Bareskrim Tangkap 'The Doctor' Jaringan Narkoba Koh Erwin di Malaysia
Bareskrim Polri menangkap buronan bandar narkotika Andre Fernando alias The Doctor yang sempat membantu pelarian bandar narkoba Koh Erwin.
Direktur Tindak Pidana Narkoba Bareskrim Polri Brigjen Eko Hadi Santoso mengatakan Andre ditangkap tim gabungan Bareskrim dan Hubinter Polri pada Minggu (5/4) kemarin di Penang Malaysia.
"Bahwa benar, pada hari Minggu tanggal 5 April 2026, DPO atas nama Andre Fernando alias Charlie alias The Doctor berhasil ditangkap," ujarnya dalam keterangan tertulis, Senin (6/4).
Eko menambahkan saat ini The Doctor sedang dalam perjalanan kembali ke Indonesia dengan pengawalan petugas kepolisian.
"Saat ini DPO tersebut sedang dalam penerbangan ke Indonesia dengan dikawal petugas," katanya.
Sebelumnya Bareskrim Polri sudah menerbitkan status DPO terhadap Andre Fernando alias 'The Doctor' (32).
Andre Fernando menjadi DPO dalam kasus narkotika yang melibatkan bandar narkoba Erwin Iskandar alias Koh Erwin.
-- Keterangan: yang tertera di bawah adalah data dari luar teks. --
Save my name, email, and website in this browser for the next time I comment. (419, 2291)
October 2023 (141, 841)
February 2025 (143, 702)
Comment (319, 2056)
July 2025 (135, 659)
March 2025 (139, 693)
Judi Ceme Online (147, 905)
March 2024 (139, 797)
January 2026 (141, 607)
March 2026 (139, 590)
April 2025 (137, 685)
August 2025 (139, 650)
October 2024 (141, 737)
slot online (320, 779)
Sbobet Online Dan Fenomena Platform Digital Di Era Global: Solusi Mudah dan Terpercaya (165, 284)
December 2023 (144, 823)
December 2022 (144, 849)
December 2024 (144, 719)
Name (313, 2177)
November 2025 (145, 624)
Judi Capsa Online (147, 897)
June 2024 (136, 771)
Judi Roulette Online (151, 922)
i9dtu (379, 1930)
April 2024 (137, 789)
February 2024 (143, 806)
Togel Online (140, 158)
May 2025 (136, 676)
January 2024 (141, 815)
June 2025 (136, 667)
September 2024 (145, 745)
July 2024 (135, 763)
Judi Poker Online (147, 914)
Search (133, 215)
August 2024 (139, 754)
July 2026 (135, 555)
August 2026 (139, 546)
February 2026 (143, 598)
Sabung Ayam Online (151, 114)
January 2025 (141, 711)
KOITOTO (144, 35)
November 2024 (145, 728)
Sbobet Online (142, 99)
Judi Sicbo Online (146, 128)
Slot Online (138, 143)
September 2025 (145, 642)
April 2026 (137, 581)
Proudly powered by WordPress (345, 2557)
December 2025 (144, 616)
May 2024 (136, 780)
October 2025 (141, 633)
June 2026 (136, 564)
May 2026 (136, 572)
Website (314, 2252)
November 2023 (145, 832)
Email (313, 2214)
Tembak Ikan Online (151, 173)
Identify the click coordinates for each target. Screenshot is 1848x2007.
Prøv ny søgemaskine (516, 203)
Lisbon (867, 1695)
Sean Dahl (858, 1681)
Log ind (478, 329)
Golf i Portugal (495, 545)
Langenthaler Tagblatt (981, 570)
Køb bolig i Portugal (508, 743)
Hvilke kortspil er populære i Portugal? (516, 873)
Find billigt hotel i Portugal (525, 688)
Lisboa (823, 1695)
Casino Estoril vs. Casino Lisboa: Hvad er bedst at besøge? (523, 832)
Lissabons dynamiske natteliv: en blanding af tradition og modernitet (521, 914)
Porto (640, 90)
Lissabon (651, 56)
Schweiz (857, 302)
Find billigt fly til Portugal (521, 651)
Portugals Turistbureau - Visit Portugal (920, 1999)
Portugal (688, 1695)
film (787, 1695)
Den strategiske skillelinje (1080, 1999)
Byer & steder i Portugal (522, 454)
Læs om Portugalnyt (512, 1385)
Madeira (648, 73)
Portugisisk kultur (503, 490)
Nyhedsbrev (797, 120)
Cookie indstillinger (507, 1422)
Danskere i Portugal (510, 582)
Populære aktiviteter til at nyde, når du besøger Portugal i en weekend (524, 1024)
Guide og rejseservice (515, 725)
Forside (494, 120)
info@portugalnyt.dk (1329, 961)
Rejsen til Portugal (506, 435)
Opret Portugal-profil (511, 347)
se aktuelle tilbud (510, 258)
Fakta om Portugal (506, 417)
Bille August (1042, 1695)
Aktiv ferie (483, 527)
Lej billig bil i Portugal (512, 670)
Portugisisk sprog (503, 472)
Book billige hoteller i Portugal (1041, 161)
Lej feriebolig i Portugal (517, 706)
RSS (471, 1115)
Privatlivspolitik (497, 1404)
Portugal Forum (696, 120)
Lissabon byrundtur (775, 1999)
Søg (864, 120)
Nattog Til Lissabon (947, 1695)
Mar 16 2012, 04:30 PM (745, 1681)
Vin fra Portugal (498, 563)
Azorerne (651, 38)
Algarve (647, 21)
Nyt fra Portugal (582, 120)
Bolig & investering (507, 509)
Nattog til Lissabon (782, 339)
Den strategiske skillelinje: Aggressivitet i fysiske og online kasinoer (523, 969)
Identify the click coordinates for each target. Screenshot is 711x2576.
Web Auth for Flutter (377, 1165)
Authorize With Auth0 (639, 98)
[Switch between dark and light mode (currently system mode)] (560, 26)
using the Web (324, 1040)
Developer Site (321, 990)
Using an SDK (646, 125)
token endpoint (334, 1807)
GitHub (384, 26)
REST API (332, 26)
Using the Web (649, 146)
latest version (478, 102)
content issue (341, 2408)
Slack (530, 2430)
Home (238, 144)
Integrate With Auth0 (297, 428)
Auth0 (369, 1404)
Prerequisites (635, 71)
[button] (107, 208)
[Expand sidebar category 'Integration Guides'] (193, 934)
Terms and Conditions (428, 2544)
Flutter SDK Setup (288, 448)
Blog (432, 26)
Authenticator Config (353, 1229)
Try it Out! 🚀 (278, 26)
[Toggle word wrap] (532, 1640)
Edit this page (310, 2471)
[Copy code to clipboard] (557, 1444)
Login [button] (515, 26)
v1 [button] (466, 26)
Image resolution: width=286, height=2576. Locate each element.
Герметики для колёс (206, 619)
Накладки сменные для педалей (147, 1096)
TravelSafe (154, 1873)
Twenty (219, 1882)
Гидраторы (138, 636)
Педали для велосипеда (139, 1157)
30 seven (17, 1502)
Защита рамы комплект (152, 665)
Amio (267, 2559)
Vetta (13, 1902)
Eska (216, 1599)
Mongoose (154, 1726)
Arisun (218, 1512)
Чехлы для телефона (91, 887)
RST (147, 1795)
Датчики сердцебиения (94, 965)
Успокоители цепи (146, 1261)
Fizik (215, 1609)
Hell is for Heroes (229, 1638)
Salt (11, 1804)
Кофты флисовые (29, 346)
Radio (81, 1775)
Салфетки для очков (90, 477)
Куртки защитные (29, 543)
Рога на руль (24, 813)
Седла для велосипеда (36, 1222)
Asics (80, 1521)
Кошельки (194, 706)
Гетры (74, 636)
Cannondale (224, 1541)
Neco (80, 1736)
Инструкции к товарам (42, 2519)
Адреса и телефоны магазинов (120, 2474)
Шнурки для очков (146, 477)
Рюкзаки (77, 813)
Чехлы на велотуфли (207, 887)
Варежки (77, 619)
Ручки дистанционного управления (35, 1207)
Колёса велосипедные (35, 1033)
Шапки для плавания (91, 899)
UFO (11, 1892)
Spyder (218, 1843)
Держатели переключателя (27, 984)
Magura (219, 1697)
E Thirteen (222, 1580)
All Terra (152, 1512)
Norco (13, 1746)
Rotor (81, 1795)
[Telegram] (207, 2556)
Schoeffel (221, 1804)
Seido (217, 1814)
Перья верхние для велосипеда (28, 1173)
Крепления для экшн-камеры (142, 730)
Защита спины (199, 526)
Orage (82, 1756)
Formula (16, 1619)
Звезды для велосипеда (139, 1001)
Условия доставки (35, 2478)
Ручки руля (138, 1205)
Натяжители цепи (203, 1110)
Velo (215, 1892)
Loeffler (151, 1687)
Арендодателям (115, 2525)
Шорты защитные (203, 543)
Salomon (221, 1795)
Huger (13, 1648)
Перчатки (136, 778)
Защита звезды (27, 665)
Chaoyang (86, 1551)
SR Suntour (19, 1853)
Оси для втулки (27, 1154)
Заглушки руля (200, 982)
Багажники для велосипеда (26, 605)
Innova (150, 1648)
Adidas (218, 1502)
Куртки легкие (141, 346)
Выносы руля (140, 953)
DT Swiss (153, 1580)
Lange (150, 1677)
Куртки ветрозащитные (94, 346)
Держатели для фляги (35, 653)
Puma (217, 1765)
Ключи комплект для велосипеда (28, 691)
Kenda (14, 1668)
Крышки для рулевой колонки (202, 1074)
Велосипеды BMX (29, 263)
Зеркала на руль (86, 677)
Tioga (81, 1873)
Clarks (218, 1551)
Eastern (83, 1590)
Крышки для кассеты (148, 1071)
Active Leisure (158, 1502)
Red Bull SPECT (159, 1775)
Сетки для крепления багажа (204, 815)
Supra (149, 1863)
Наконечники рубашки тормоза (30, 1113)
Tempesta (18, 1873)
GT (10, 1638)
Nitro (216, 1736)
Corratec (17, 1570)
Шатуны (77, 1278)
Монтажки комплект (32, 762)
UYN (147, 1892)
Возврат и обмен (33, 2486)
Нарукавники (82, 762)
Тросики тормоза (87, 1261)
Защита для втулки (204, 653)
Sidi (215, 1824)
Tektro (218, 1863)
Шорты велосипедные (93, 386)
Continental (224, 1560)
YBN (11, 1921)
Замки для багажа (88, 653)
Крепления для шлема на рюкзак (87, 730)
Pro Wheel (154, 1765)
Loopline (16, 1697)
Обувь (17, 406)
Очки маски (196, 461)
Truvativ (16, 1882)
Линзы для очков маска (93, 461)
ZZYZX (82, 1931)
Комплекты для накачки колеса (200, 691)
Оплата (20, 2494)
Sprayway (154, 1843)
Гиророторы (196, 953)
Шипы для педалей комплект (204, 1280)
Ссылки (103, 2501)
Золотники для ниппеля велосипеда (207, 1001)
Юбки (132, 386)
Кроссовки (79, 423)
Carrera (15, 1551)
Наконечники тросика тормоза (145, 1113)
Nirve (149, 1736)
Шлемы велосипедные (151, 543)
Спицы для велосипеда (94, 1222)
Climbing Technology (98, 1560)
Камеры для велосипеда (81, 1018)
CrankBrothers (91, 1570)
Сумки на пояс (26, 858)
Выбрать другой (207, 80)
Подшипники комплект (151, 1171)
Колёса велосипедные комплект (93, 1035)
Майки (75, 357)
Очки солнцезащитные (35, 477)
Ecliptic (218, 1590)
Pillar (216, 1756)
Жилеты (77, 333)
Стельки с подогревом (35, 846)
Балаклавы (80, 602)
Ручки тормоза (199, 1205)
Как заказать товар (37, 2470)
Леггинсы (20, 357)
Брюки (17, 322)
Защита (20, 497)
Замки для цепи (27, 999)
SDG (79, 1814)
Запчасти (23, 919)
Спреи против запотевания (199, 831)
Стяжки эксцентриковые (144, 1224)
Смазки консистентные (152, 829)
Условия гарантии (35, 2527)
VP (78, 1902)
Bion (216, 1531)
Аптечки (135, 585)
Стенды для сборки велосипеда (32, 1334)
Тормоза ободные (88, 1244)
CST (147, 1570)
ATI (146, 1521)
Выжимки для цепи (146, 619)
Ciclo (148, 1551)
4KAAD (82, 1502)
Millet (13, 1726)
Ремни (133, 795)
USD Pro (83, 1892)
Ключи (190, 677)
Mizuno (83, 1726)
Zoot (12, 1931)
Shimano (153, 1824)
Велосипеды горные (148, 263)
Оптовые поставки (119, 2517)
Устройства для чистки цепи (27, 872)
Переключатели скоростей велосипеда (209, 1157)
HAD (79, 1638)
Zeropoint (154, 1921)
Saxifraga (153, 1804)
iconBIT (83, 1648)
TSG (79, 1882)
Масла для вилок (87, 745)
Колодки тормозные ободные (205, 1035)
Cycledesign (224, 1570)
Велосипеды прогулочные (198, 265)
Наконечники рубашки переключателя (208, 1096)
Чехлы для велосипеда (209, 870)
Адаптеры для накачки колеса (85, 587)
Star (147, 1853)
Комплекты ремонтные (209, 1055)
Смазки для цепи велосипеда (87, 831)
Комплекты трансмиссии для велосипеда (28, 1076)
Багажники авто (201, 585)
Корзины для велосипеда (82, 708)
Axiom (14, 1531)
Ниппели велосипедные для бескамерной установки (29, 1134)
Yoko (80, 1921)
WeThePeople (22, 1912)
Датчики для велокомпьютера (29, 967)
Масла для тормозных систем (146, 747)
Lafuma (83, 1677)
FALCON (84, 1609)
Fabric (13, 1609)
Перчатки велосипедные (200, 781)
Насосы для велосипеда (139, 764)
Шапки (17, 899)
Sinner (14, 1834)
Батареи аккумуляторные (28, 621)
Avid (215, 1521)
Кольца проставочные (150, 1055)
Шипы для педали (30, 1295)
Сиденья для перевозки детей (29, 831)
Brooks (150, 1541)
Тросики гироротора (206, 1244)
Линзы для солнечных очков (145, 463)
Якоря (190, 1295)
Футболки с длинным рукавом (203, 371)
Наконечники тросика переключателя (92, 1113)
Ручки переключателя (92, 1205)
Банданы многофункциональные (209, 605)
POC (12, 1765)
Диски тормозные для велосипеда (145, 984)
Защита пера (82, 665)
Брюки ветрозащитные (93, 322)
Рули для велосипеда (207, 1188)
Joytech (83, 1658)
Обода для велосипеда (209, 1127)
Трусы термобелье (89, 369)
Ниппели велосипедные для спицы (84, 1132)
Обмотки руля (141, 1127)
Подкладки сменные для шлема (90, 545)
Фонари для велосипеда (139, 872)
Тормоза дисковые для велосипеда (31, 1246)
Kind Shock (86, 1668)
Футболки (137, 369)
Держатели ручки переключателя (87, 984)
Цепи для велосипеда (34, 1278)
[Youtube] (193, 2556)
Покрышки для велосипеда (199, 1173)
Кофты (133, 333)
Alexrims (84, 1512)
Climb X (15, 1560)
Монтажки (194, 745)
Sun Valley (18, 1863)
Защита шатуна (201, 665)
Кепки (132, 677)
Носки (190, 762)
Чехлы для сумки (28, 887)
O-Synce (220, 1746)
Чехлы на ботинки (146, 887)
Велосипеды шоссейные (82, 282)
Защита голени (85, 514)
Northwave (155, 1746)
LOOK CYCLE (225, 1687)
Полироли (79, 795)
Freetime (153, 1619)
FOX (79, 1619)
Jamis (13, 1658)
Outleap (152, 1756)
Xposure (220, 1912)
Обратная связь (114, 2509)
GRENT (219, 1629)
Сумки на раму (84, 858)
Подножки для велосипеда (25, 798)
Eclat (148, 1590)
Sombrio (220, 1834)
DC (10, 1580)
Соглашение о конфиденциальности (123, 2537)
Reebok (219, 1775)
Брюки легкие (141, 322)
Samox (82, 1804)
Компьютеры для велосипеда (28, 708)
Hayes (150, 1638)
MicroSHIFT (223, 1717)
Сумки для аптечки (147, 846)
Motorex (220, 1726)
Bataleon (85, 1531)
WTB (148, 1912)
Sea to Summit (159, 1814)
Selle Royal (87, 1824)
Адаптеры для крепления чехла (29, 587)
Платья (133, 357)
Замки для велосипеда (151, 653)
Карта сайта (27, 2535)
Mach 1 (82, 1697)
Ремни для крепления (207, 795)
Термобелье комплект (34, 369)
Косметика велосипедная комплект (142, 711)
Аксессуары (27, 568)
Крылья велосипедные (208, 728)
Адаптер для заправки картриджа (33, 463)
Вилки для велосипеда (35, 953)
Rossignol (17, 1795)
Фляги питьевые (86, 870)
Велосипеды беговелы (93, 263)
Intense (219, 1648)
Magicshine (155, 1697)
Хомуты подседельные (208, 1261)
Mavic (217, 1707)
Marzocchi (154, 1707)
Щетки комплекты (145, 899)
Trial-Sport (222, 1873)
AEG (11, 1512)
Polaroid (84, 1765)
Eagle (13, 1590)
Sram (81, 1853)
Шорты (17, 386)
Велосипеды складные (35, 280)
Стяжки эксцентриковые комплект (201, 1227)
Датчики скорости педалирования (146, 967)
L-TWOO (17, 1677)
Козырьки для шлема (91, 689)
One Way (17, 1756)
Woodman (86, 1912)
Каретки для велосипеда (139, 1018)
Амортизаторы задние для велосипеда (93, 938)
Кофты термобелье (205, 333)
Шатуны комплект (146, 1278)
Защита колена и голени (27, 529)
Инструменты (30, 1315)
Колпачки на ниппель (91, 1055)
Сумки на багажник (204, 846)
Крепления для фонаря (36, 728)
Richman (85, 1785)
Kasus Koh Erwin turut menyeret mantan Kapolres Bima Kota AKBP Didik Putra Kuncoro dan mantan Kasat Resnarkoba Polres Bima Kota AKP Malaungi.
Andre disebut merupakan sosok yang menyediakan sabu yang dibeli Koh Erwin untuk diedarkan di wilayah Bima, NTB. Koh Erwin diketahui 2 kali melakukan transaksi kepada Andre pada Januari 2026.
Transaksi pertama senilai Rp400 juta per 2 kg sabu. Kemudian, transaksi kedua Rp400 juta dengan sabu yang diterima seberat 3 kg.
"Ko Andre atau 'The Doctor' menyediakan narkoba berbagai jenis di antaranya sabu, vape yang mengandung etomidate dan happy water," kata Eko.
Koh Andre, lanjut Eko, memiliki jaringan di daerah Riau. Dia memasukkan cartridge vape yang mengandung etomidate dengan merek Ferarri dan Lamborgini melalui jalur laut dari Malaysia melewati Dumai, Riau.
"Sedangkan untuk (pengiriman) narkotika jenis sabu pengirimannya kebanyakan menggunakan kargo uang di-packing (lalu) dimasukkan ke dalam boneka dan dibungkus dalam kotak kado," katanya.